Upcoming Group Show – Division of Labour Gallery

Division of Labour

 

 

 

Hilary Champion | Cate Field | Laura Greenway

Yeonhwa Kim | Susan Merrick | Dora Schluttenhofer Lees

 

Recent graduates from MA Fine Art, University for the Creative Arts, Farnham

 

PV Friday 20 April 18.00-20.00

Exhibition runs Fri 20 – Sat 28 April 12.00-17.00

(Closed Monday + Tuesday)

 

Echo Control is a group show featuring six recent graduates from the MA Fine Art course at UCA Farnham using film, photography, socially engaged practice, performance, digital print, sculpture, painting and installation. The work examines control through the lens of the personal, the social, the institutional, the media and the state. The title refers to the reverberations of control found in all aspects of our lives; multiple iterations and manifestations of the forces that surrounds us.

 

Hilary Champion’s practice focuses on the ideological state apparatus and its control of alternative facts, mis-truths and post-truths. Champion uses this as the basis for a body of text-based work, all under the guise of the fictitious Office for Global Improvement (OGI). Announcements and messages purporting to emanate from the OGI form installations adapted to the sites they inhabit.

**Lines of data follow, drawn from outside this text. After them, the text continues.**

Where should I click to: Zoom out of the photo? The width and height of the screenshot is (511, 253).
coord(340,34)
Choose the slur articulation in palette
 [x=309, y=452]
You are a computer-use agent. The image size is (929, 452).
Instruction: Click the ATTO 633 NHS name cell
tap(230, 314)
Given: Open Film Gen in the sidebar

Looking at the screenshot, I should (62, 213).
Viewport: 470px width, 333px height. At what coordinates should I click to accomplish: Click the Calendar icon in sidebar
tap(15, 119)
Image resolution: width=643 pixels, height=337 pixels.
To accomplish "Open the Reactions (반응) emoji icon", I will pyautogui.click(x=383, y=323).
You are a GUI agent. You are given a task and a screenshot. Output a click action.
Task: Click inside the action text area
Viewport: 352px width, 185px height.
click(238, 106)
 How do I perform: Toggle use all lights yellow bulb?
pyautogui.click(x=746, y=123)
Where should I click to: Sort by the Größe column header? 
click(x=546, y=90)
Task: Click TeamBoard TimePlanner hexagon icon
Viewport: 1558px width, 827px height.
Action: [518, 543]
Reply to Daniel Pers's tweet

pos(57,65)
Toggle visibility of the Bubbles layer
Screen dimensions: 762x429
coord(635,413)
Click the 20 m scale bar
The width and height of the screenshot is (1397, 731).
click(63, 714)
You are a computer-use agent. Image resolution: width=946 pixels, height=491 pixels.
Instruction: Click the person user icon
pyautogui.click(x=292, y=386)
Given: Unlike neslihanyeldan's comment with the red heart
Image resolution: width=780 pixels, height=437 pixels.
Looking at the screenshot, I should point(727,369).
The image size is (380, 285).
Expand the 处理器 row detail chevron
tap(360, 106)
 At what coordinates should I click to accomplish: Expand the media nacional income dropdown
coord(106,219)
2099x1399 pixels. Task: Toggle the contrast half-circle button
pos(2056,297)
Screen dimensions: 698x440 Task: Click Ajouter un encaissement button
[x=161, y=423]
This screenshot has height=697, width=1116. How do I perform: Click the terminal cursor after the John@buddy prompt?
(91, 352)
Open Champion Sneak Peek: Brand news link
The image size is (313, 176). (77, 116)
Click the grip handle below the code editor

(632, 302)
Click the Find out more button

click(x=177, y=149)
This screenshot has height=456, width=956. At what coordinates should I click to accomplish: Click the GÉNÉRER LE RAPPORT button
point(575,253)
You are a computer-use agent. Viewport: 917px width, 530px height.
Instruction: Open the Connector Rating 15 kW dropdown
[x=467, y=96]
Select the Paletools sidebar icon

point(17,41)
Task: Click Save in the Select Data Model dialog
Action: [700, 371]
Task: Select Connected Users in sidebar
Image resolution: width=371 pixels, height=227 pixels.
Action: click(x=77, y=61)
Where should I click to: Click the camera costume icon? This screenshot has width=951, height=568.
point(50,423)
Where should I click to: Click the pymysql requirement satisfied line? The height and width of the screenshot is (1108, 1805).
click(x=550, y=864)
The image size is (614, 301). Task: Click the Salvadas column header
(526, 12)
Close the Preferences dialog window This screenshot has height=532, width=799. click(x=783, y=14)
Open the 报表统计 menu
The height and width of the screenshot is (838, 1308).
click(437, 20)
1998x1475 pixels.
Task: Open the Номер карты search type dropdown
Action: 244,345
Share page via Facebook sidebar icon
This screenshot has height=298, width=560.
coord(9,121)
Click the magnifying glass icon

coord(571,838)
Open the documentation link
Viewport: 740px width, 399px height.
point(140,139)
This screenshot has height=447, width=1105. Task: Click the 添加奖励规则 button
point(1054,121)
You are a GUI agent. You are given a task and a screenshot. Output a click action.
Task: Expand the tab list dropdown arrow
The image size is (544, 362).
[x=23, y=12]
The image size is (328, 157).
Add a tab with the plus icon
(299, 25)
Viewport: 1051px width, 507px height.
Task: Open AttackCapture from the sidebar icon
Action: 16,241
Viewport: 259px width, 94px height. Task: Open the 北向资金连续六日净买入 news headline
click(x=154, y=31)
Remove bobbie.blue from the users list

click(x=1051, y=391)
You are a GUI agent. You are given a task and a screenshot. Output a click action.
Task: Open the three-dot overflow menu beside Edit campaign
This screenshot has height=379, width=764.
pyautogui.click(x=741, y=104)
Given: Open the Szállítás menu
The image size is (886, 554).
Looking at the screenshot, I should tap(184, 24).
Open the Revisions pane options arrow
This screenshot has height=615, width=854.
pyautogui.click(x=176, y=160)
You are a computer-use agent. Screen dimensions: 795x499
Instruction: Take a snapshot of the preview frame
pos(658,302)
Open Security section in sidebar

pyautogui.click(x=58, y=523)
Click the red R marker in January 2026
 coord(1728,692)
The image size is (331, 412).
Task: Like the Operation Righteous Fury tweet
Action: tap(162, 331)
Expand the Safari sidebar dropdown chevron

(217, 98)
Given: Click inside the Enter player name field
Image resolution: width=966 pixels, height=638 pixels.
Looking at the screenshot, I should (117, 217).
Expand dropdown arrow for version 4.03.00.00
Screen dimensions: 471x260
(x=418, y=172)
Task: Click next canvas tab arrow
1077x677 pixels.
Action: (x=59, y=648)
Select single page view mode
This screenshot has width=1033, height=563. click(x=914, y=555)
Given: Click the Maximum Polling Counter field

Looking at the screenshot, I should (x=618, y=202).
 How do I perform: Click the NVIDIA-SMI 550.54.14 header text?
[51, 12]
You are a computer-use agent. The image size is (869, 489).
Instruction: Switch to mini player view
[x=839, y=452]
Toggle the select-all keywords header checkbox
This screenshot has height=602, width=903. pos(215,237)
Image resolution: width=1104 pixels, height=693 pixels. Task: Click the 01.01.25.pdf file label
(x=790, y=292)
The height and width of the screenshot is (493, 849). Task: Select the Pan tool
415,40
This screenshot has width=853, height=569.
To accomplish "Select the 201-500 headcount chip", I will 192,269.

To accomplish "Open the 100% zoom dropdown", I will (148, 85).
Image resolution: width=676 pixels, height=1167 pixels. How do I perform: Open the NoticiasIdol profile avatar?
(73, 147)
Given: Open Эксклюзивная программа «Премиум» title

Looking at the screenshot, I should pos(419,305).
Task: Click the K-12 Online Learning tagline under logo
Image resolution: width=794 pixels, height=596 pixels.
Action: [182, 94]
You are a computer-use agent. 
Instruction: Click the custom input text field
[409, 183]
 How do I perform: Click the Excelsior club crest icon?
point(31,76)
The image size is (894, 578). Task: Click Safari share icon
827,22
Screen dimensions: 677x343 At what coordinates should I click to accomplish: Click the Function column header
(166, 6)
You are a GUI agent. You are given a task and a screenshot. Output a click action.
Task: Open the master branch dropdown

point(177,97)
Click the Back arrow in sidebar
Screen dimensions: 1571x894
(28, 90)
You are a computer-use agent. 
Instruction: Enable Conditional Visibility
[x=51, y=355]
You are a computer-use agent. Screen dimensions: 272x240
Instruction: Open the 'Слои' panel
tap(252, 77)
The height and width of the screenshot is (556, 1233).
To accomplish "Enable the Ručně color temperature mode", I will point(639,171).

Cate Field’s work explores how urban locations control their inhabitants. Using sound and film, she creates artworks from the physical environment. The film of the escalator at Westminster tube station captures fleeting moments of commuters; a multiple layered narrative of people moving through the space.

Laura Greenway’s multidisciplinary work uses repetition to explore personal control, fear of intimacy, vulnerability and visibility from her own experience living with mental illness. The work uses performance, film, drawing and painting as a means to document and explore these ideas.

Yeon Hwa Kim collects traces of marks made by users of waste IT products reanimated as a series of films. Fingerprints extracted from analogue TV’s rendered into charcoal, form complex animations. Images of waste mobile phones examine corporate control and the over proliferation of IT gadgets we consume and discard.

Susan Merrick utilises her professional interpreting training to consider ideas around translation. Her research into Holloway women’s prison culminates into an installation investigating the boundaries between artist, audience and the state. The work is distributed through social media, video and live streaming, ensuring access to her work is democratised.

Dora Schluttenhofer Lees’s digital prints are informed by the investigation of girl culture and female solidarity. The work examines feminist culture and social control, to excogitate the notion of female identity and constructed gender. Her practice works across digital media, drawing and film.